1年間に2回事故を起こすと等級はどうなりますか?
事故ごとに下がる等級が積み上がります。たとえば3等級ダウン事故を2件起こすと6等級下がり、事故有係数適用期間も3年+3年で加算されます。事故有係数適用期間は上限が6年なので、複数の事故があると最大6年まで伸びることがあります。
保険を使わなければ等級は下がりませんか?
はい。事故があっても保険金を請求せず自腹で修理すれば、等級は下がりません。翌年は通常どおり1等級上がります。修理費が小さいときは、保険を使わず自腹で直したほうが総額を抑えられるケースが多いので、まずは見積もりを取って比べてみるのがおすすめです。
もらい事故(過失0)でも等級は下がりますか?
自分の過失が0%のもらい事故で、相手への損害賠償請求のために弁護士費用特約だけを使う場合は、ノーカウント事故なので等級は下がりません。

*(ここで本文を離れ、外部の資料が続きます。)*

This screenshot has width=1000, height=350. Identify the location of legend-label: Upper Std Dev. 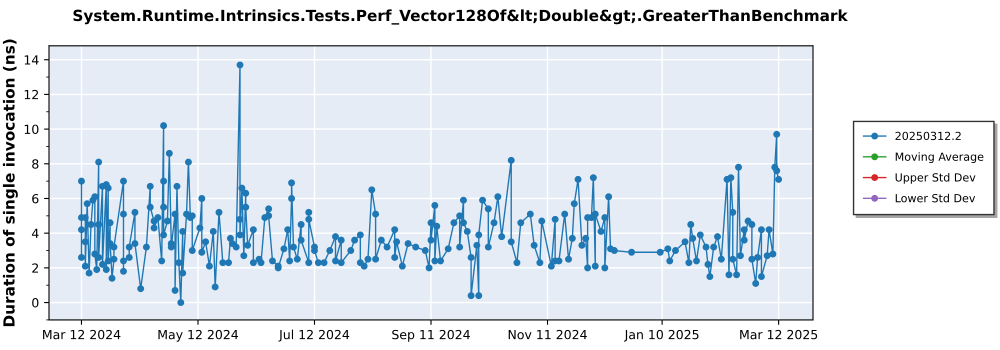
(936, 178).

ただし自分の車両保険を使って修理する場合は3等級ダウンになることがあるので、どの補償を使うかで扱いが変わります。
車を手放すあいだ、等級は保存できますか?
車を手放して一時的に保険を中断するときは「中断証明書」を発行しておくと、そのときの等級や事故有係数適用期間を最長10年間保存でき、新しい契約で引き継げます。再び車に乗るときに不利な6等級から入り直さずに済むので、乗らない期間ができるときは発行の手続きを保険会社に確認してみてくださいね。
関連記事:自動車保険の乗り換えは満期がベスト!手続きの流れと注意点
自動車保険の等級ダウンと保険料の要点まとめ
等級って、下がると思ってたより長く響くんだね。
そうなんですよね。翌年だけじゃなくて3年くらいのトータルで見るのが大事、というのが今日の一番のポイントかなと思います。
最後に、この記事の要点を振り返っておきましょう。

- 事故で保険を使うと等級は基本3段階下がり、割高な事故有係数が3年間つく
- 事故は3等級ダウン・1等級ダウン・ノーカウントの3区分に分かれ、下がり方が違う
- 3等級ダウンの負担は3年間の累計差額で見るのが実態に近く、十数万円規模になることもある
- 修理費が10万円以下は自腹、20万円以上は保険、があいだを含めた判断の目安
- 保険料が高いと感じたら、必要な補償をそろえたうえで複数社を見積もって見直す
ここで紹介した割引率や金額は、あくまで一般的な目安です。実際の保険料や等級の扱いは契約内容・保険会社によって変わるので、最終的な判断はご自身で、正確な情報は各保険会社の公式サイトや担当者に確認したうえで決めてくださいね。あなたのカーライフが、安心できるものになりますように。